Segundo dados do chamado SAD Degradação, a degradação florestal afetou 33.807 km² quando se observa o calendário do desmatamento. Este número é quase equivalente ao território de Porto Velho, maior capital brasileira, e seis vezes superior que no período anterior, quando a atividade impactou 5.805 km² de vegetação. O número também é o maior da série histórica compreendida entre 2006 e 2025 (ver figura abaixo).

Valores de degradação florestal entre 2009 e 2025 (SAD Degradação/ IMAZON)

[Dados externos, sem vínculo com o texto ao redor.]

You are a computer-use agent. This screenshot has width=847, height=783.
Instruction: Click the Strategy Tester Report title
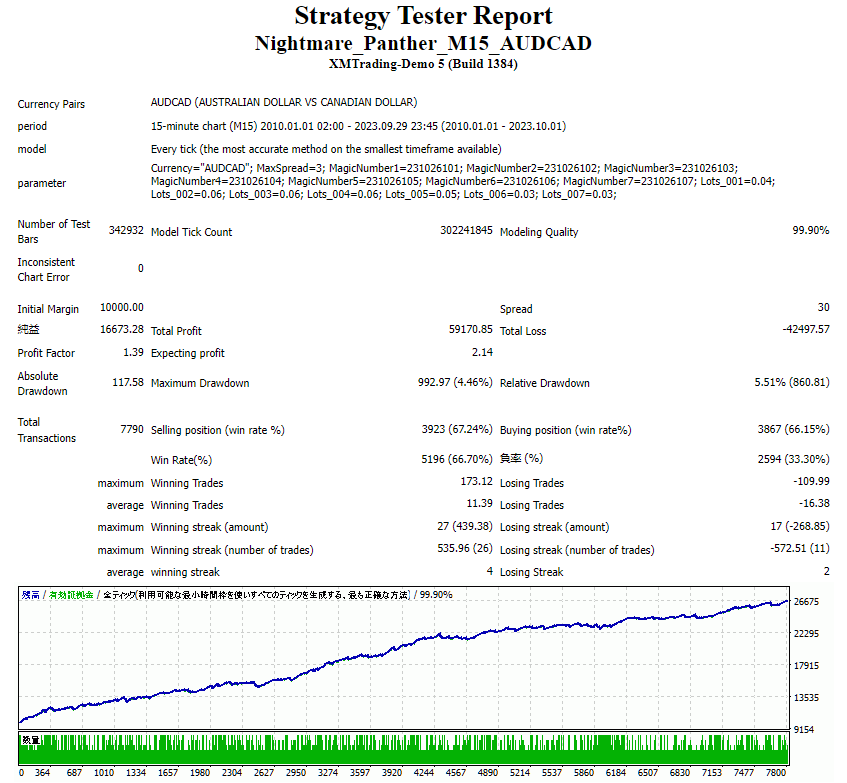[x=423, y=16]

Como já foi demonstrado por um artigo publicado pela revista Science em 2020 (ver figura abaixo), da qual sou um dos co-autores, o processo de degradação florestal já alcança uma área maior do que a do desmatamento, e implica em perdas importantes para a biodiversidade amazônica e para os serviços ambientais fornecidos pelas florestas.

O avanço da degradação é um sinal inequívoco de que diversas ações sendo desenvolvidas ou que estão em vias de desenvolvimento estão já causando um processo de aceleração da remoção de madeira e potencializando a penetração de fogo em áreas próximas às áreas já desmatadas. E pior, com o avanço das grandes oscilações de temperatura e chuva, o que está se preparando é o aumento de incêndios em áreas que ainda apesar não terem sido alcançadas pelo desmatamento já se tornaram mais ecologicamente propensas a entrarem em combustão (ou seja, pegar fogo).

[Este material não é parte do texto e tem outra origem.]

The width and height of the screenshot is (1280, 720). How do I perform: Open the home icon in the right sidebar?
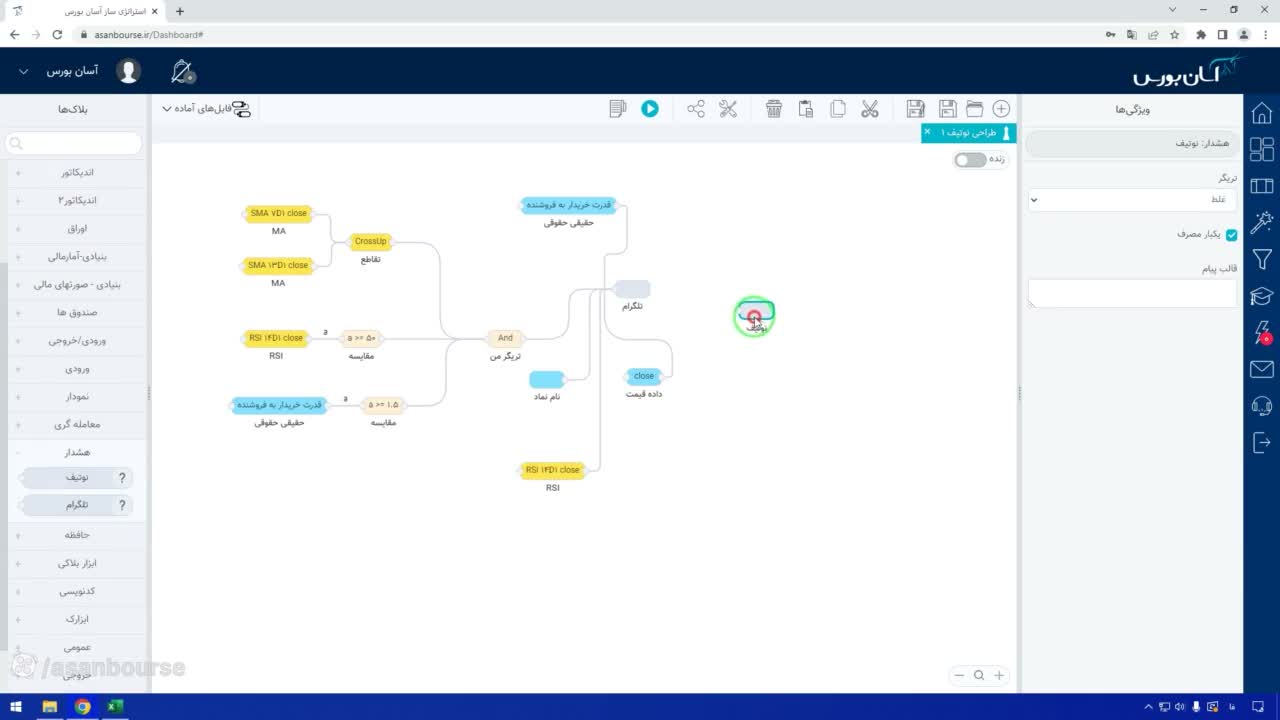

Há ainda que se lembrar que projetos como a pavimentação da BR-319 vão não apenas facilitar o acesso a áreas ainda livres de desmatamento, como certamente irão ainda as taxas já elevadas de degradação florestal. É que estrada pavimentada na Amazônia sempre é acompanhada por estradas “extra-oficiais” que são construídas ao arrepio da lei por madeireiros e garimpeiros.  Além disso, como a demanda por soja e outras commodities continuará alta, a degradação de hoje tenderá virar desmatamento amanhã.

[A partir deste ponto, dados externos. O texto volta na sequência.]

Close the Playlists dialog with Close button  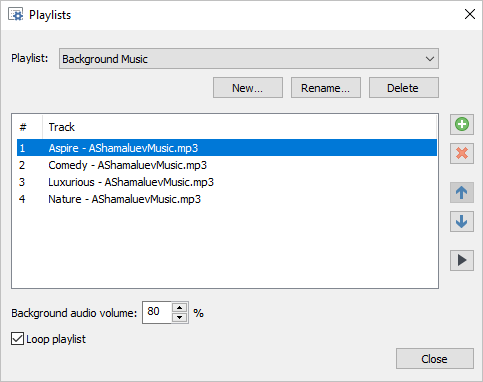click(435, 359)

Enquanto isso, a COP30 vai instalando árvores artificiais em Belém para amenizar os efeitos do desmatamento que está sendo realizado em uma área quilombola para abrir um novo corredor de transporte para facilitar o escoamento de grãos. Aqui pelo menos um momento de coerência, já que o Pará é um líderes na destruição da floresta amazônica, combinando taxas altas de desmatamento e degradação florestal.